WORK TASK ::
Each entry is to be retyped exactly as it appears, and each image is to be dropped.

RECORDS SUPPLIED ::
--
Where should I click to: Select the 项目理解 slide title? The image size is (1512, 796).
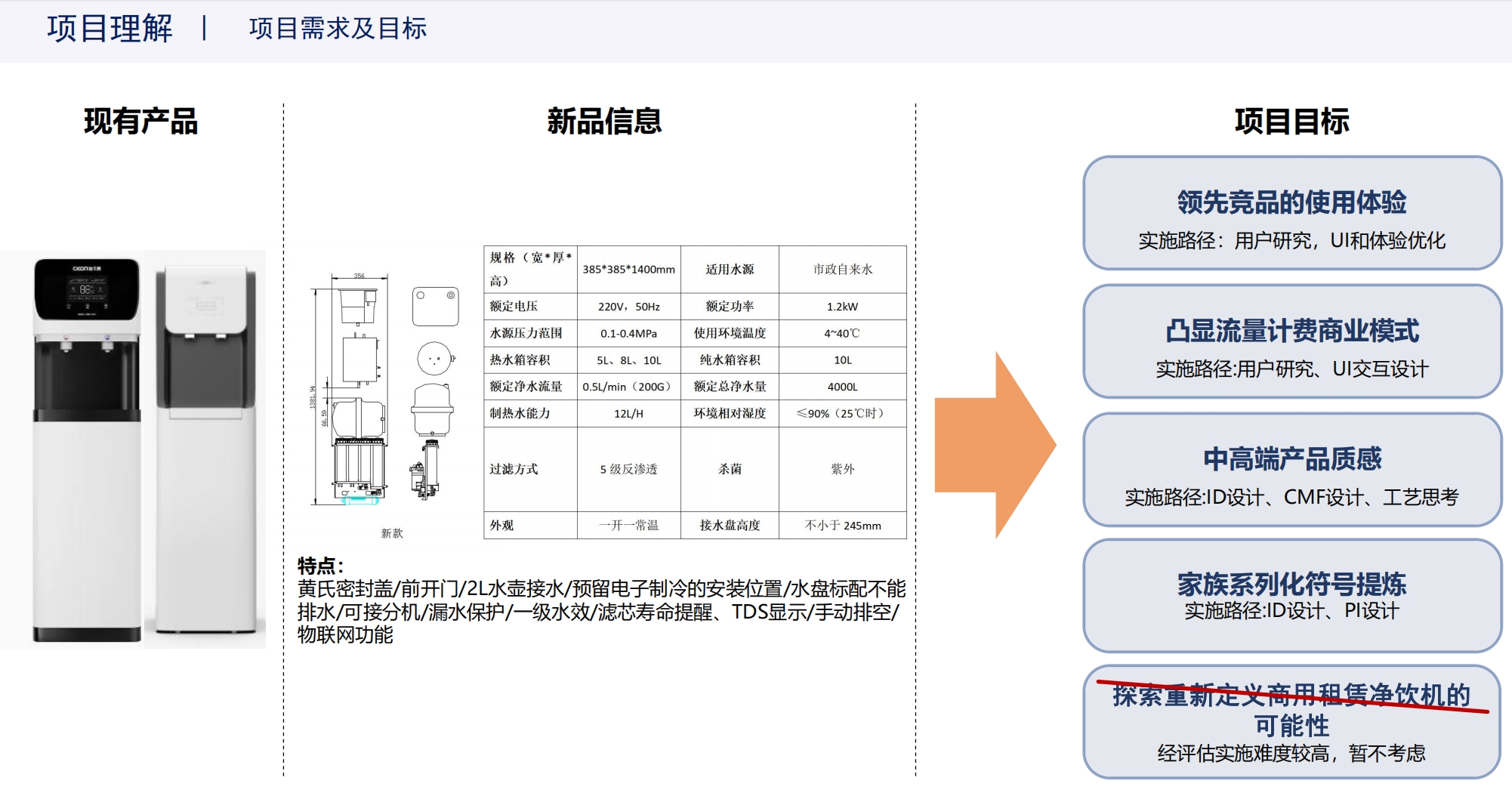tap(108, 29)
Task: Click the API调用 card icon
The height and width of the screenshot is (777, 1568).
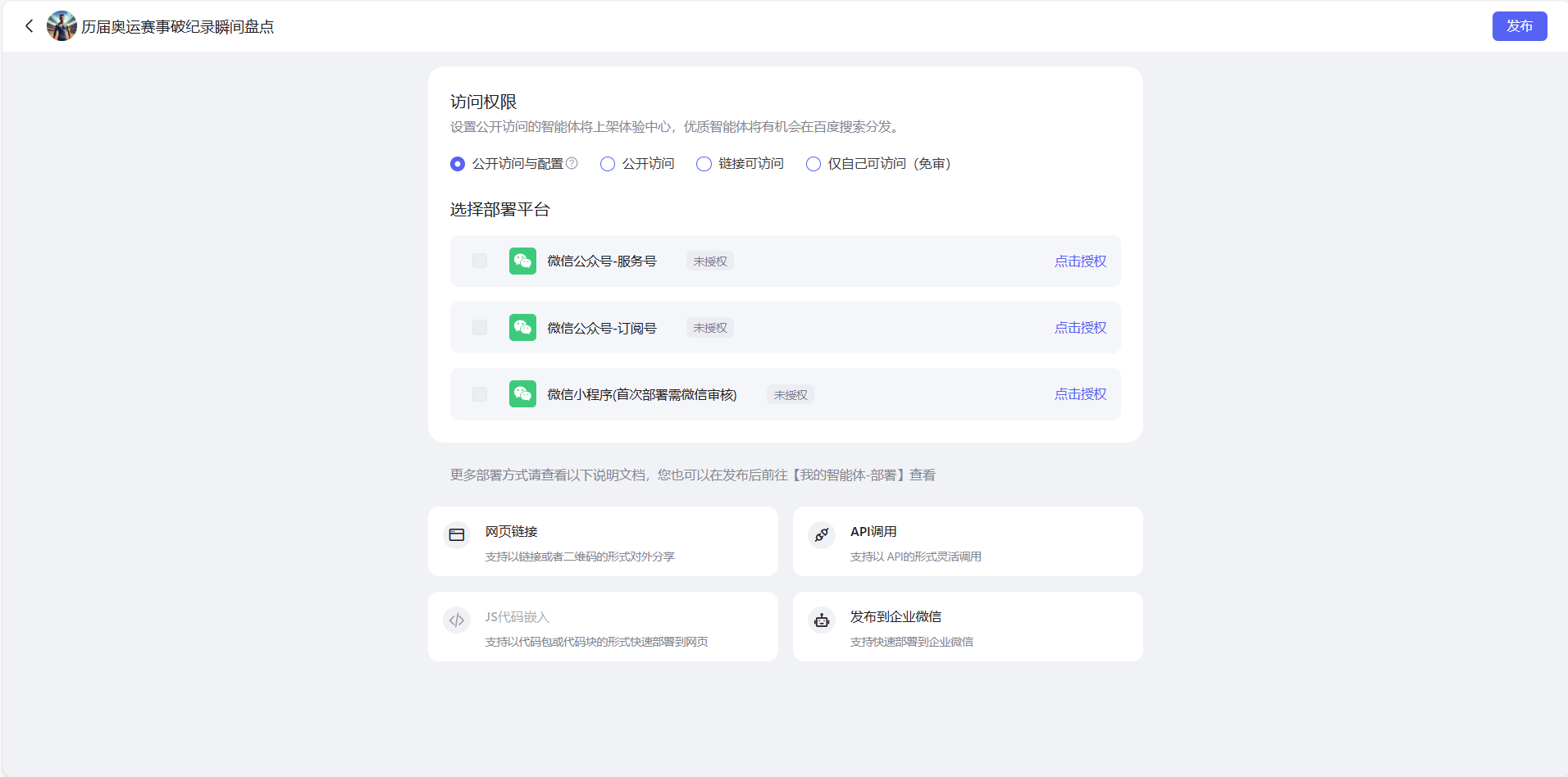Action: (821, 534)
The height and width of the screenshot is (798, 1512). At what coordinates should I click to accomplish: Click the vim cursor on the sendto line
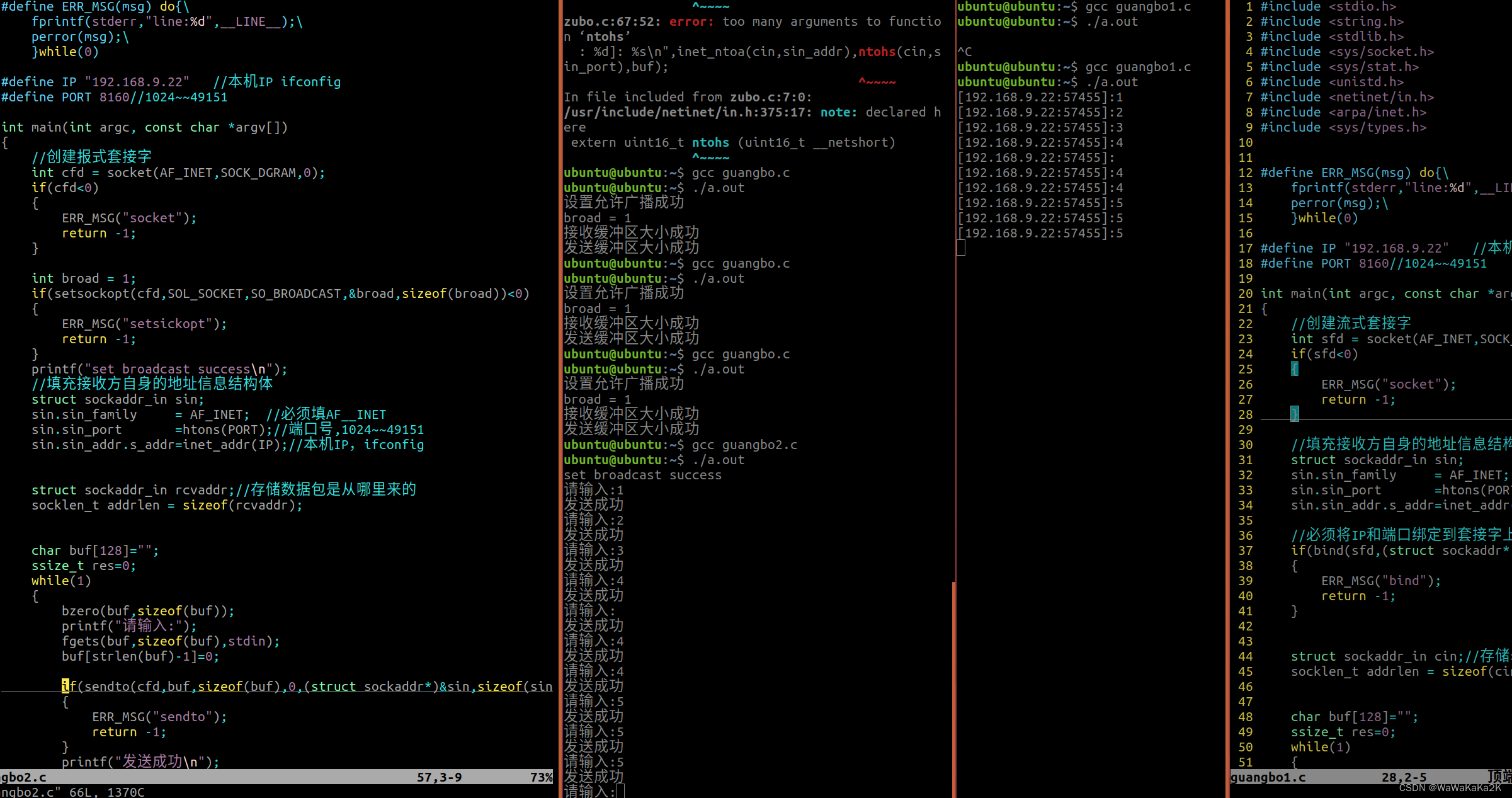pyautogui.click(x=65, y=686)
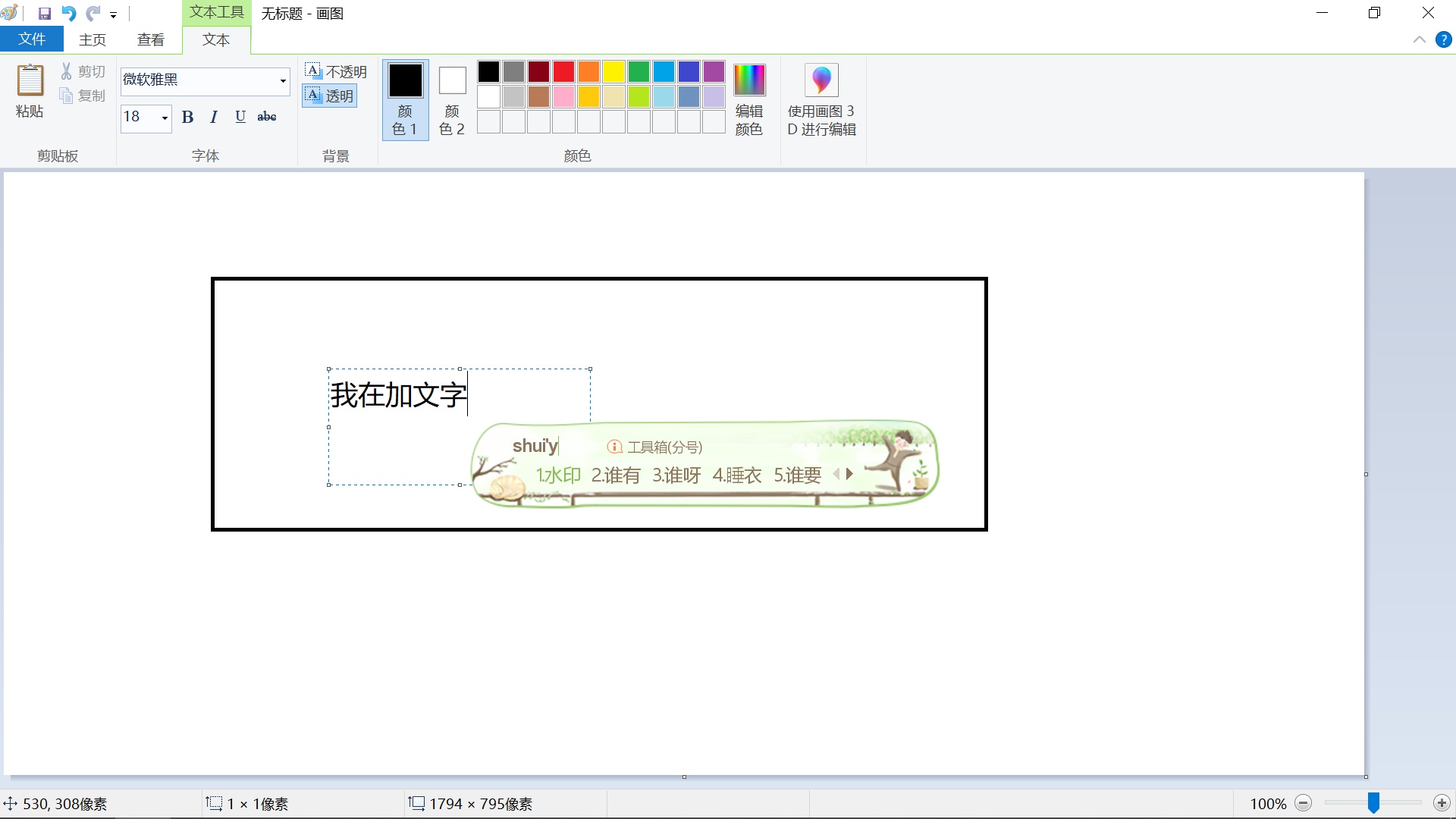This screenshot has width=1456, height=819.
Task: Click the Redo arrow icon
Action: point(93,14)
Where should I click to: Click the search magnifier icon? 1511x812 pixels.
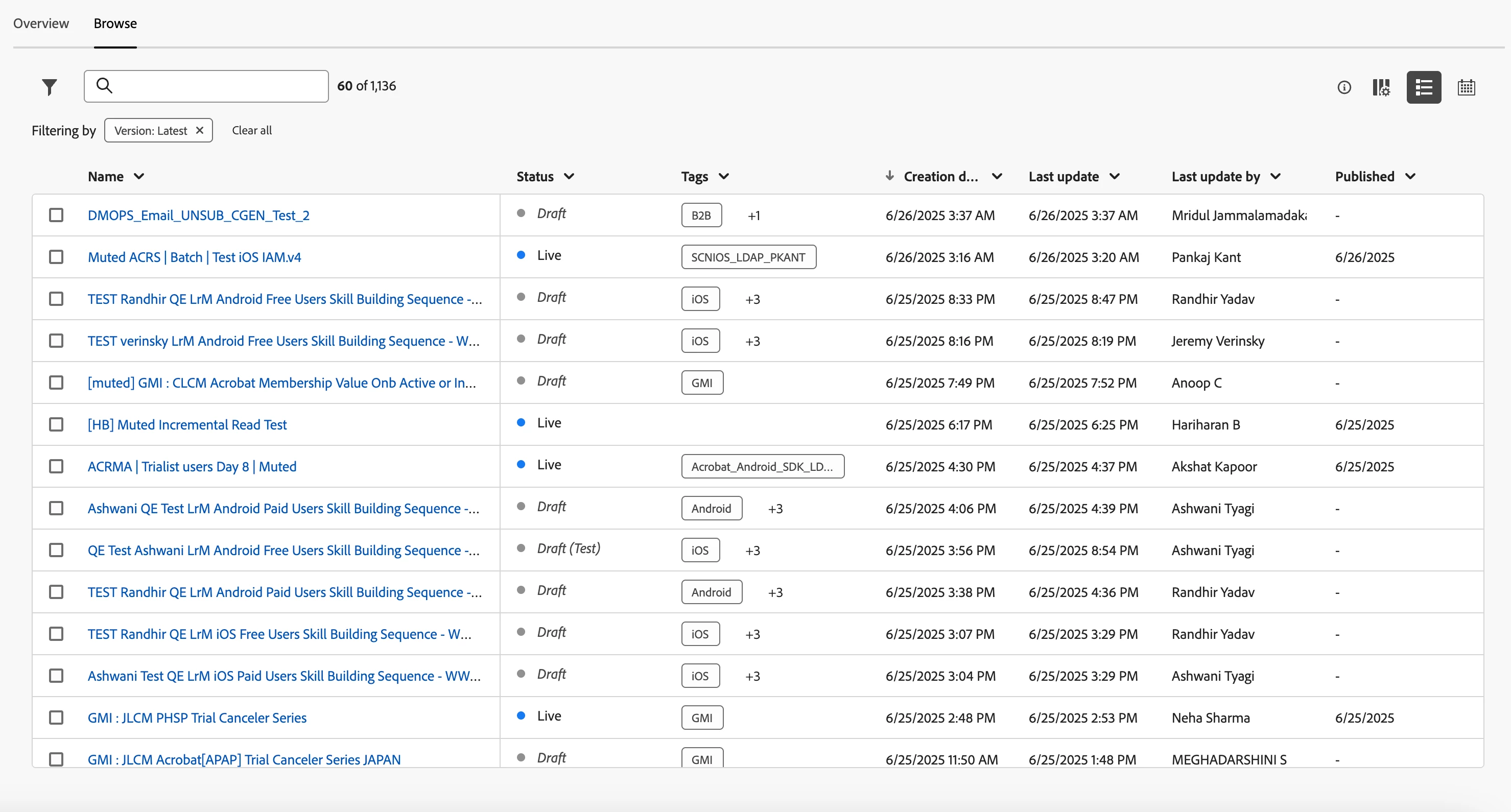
--
TASK ANSWER ::
Where should I click to: Select the 项目理解 slide title? The image size is (1512, 796).
tap(108, 29)
Task: Click the API调用 card icon
The height and width of the screenshot is (777, 1568).
Action: (821, 534)
The height and width of the screenshot is (798, 1512). At what coordinates should I click to accomplish: Click the vim cursor on the sendto line
pyautogui.click(x=65, y=686)
This screenshot has width=1456, height=819.
Task: Click the Redo arrow icon
Action: point(93,14)
Where should I click to: Click the search magnifier icon? 1511x812 pixels.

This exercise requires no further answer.